In a particular year, a total of 63,172 students studied in two of the most popular host countries when traveling abroad. If 7306
more students studied in the most popular host country than in the second most popular host country, find how many students studied abroad in each country.
first, name your variables
x = # of students in 1st country
y = # of students in 2nd country
then create a system of equations
x + y = 63,172
x = y + 7306
Now solve the equations by substituting the x value in the first equation.
You should get 35239 people in the first country (x) and 27933 in the second country (y)

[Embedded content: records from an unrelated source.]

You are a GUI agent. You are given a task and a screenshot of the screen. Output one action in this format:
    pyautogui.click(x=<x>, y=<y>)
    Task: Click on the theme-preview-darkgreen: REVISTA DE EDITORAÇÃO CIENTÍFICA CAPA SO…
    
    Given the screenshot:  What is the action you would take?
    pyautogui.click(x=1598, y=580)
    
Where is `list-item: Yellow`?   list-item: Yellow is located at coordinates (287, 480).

To solve this problem, let's assign variables to the unknown quantities. Let's say the number of students studying in the second most popular host country is x, and the number of students studying in the most popular host country is x + 7306.
Now we can set up an equation based on the information given. The sum of the number of students studying in the two countries is 63,172, so we can write the equation:
x + (x + 7306) = 63,172
Now we can solve this equation to find the value of x.

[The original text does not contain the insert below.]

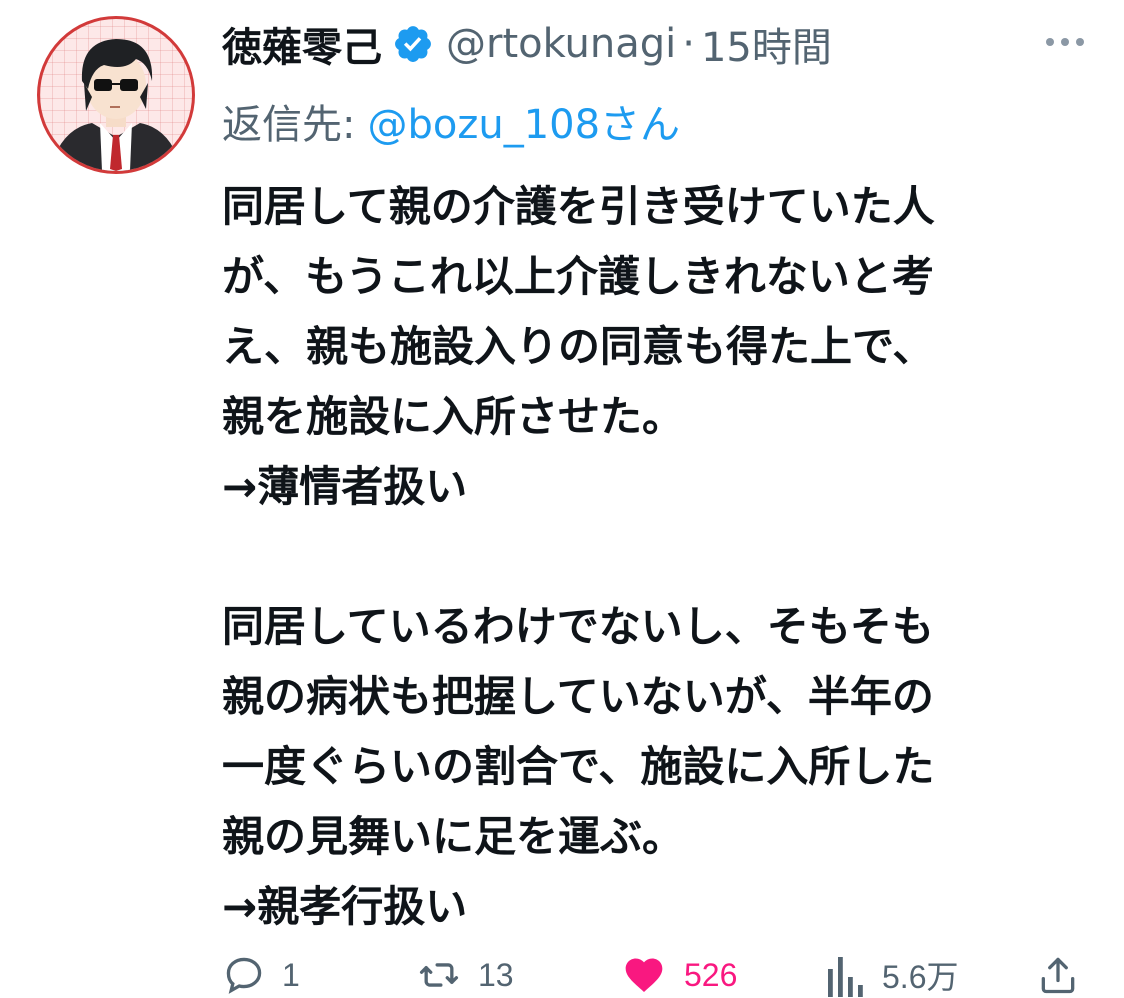 The width and height of the screenshot is (1124, 998). I want to click on retweet-count: 13, so click(496, 974).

Combining like terms, we get:
2x + 7306 = 63,172
Subtracting 7306 from both sides of the equation:
2x = 55,866
Dividing both sides of the equation by 2:
x = 27,933
So, the number of students studying in the second most popular host country is 27,933, and the number of students studying in the most popular host country is 27,933 + 7306 = 35,239.
Therefore, 27,933 students studied abroad in the second most popular host country, and 35,239 students studied abroad in the most popular host country.